___ Source text ___
"The Light Between Oceans" by M.L. Stedman
Sometimes a good object lesson made in story form can be better than something overly dramatic and dripping with sentimentality. The Light Between Oceans is a perfect object lesson about the blurred lines between the usually stark contrast of right and wrong. Morality, no matter how much some might like to convince themselves of it, is never easy. London based, Australian author M.L. Stedman writes her powerful first story, The Light Between Oceans, conveying this complexity in all its perfect dimensions.
Tom Sherbourne, well-respected World War I veteran, is emotionally and spiritually wounded after his return from action, especially by the fact that he survived while many of his comrades were brutally killed. The question of why *he* was the one that was allowed to live nags at him daily. Damaged also from a broken home, Sherbourne puts the entirety of his mind and soul into his work. He is detailed and exhaustive in the work he does, and soon he is known as one of the best lightkeepers in a small part of Australia. Good lightkeepers are very rare to come by. The work is not cut out for everyone. It takes a particular kind of person to withstand keeping the intricate schedule as well as the solitude. It is this hard and difficult work that takes him to Partugeuse, the place where he meets the love of his life, Isabel Graysmark. Young, kind, strong, and beautiful, Isabel revives Tom’s weakened spirit and they are wed. They move off to the island to keep watch over the passing boats, recording the minute details of each day and night, Tom helping those who are in danger. Their life is quaint, romantic, and dreamlike… but quickly turns into a nightmare when they try for a baby, and time and time again have it taken away by forces of nature they cannot understand. When a dead man and an infant reach their shores on a small boat, their lives change forever.
Stedman’s description of Janus Rock, the island where Tom and Isabel live and where the lighthouse is located, is utterly beautiful. The isolation and the closeness to a type of nature not typically described (especially for an island) is brought to the forefront in this story, tapping into a kind of picturesque wasteland of light, ocean, fresh air, sparse plants, the occasional animal, the soft sounds of human voices, male and female and infant. The architecture of the lighthouse and their island cottage are vivid and haunting. But, though it seems Janus Rock is safe from the savage world, it proves not to be. The outside world reaches Janus Rock’s shores as both a blessing and curse. Isabel’s longing for a child is so great that she takes another one as her own, though she knows the child’s actual mother is alive… and Tom knows this is wrong in his heart. But yet, how can he say no to his lovely wife, so maternal and innocent, who has already had three children taken away from her through no fault of her own?
The events in this story crescendo slowly, describing the heartbreaking trials that Isabel, Tom, and the people across the ocean (the child’s biological family) must deal with and confront. The confusion of all parties and the way they cope with them show a test of both carnal and spiritual resilience, all the more tragic because the characters, even the most flawed of them, fight with overflowing passion and love. The Light Between Oceans is a story capable of teaching readers real empathy for all kinds of people on completely different sides of the same story.
Stedman’s striking representation of two distinct kinds of society in Australia in the years after World War I is particularly fascinating. One, the Graysmarks, Isabel’s family, a provincial, well-respected conservative family, and Hannah Roennfeldt’s, a more worldly family from outside Partaguese, stylish and moneyed - but both carrying an aura of human suffering and pain, rightly so from past losses and hardships. Though a commonplace thematic element, the common humanity drawn between these two families - seemingly separated by superficial values - is uniquely written in this most compelling book.
If possible, read the book before watching the film.
___ Data to examine ___
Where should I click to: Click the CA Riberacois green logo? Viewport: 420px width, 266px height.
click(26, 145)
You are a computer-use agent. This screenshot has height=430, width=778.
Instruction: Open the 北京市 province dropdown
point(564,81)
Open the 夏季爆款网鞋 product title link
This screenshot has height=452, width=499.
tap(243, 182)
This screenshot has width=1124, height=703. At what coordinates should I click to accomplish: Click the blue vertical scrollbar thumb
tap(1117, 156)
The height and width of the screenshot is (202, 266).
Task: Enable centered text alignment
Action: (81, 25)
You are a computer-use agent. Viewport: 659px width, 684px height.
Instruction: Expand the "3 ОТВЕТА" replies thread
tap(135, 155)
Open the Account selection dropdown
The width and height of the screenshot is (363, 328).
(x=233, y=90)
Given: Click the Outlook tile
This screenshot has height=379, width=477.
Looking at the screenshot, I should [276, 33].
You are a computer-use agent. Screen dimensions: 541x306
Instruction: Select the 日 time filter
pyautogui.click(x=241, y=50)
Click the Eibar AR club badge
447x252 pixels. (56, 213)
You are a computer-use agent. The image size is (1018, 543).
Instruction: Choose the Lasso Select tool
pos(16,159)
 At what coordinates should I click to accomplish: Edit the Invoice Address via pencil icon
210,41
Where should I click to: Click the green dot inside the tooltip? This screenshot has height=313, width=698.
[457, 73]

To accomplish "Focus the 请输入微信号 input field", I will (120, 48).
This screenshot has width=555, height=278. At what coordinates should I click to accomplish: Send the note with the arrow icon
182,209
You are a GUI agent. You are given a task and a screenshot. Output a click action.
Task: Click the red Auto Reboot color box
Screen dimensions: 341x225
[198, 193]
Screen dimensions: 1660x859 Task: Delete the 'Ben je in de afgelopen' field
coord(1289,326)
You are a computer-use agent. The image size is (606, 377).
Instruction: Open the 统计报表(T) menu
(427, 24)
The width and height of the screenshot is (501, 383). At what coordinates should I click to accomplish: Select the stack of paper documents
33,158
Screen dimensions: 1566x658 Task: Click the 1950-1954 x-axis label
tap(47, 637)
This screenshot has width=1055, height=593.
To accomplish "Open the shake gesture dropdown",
___
In the review of *The Light Between Oceans*, what is the name of the island where Tom and Isabel live?

Janus Rock